Micron (MU) at Merrill notes

At Merrill yesterday, Micron made their case for why they're going to be the low cost producer in memory. In DRAM, they're seeing "pretty robust demand" they termed seasonal or better -- the notebook business is the key strength there. Pricing in May was up in the 5-10% range. They already get a higher ASP than most of the industry due to their server and specialty DRAM business (programs where they have a design-specific win and its not a commoditized board swap every time a unit gets churned out). As a result of specialty DRAM and servers, their ASP is 50% higher than the rest of the industry.

Capital spending cutbacks in the DRAM arena have made customers concerned about supply availability in the second half.
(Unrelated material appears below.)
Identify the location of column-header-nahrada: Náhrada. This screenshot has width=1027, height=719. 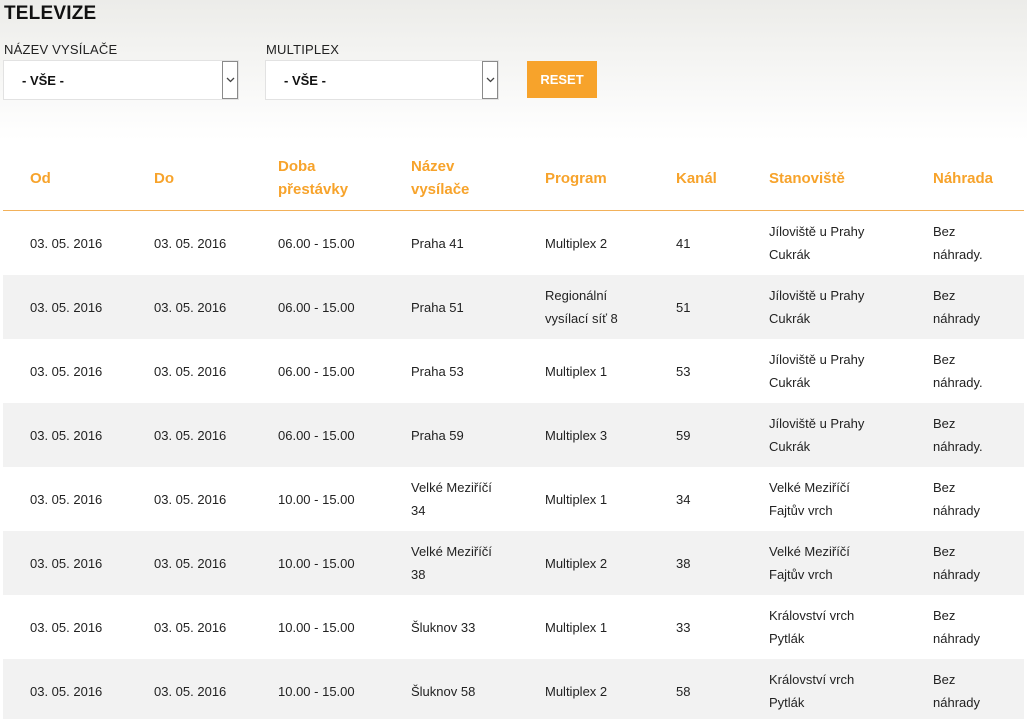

Micron is very big on discussing the supply side of the equation and often will remind investors that bit growth demand is relatively constant but its the supply side that drives their profitability. They say supply is somewhat tight right now. They believe there will be roughly 60% total memory demand growth in DRAM -- 50% bit growth plus ~8% unit growth.

Lexar, their NAND card division, continues to improve with better margins (though I think it still prints red). Lexar now procures roughly 50% of their raw NAND from Micron directly -- when they bought it a couple of years ago, Lexar was buying 95% of their product from Samsung. They're planning to roll out solid state NAND drives in the second half of the year and expect 256gb capacity by year end. Apple is getting ~$1200 for a 64gb drive presently -- are we really talking about $5000 hard drives? That's dumb.

The questions stunk. No one asked them about NAND pricing. No one asked them about channel and company inventories. Put me in, coach.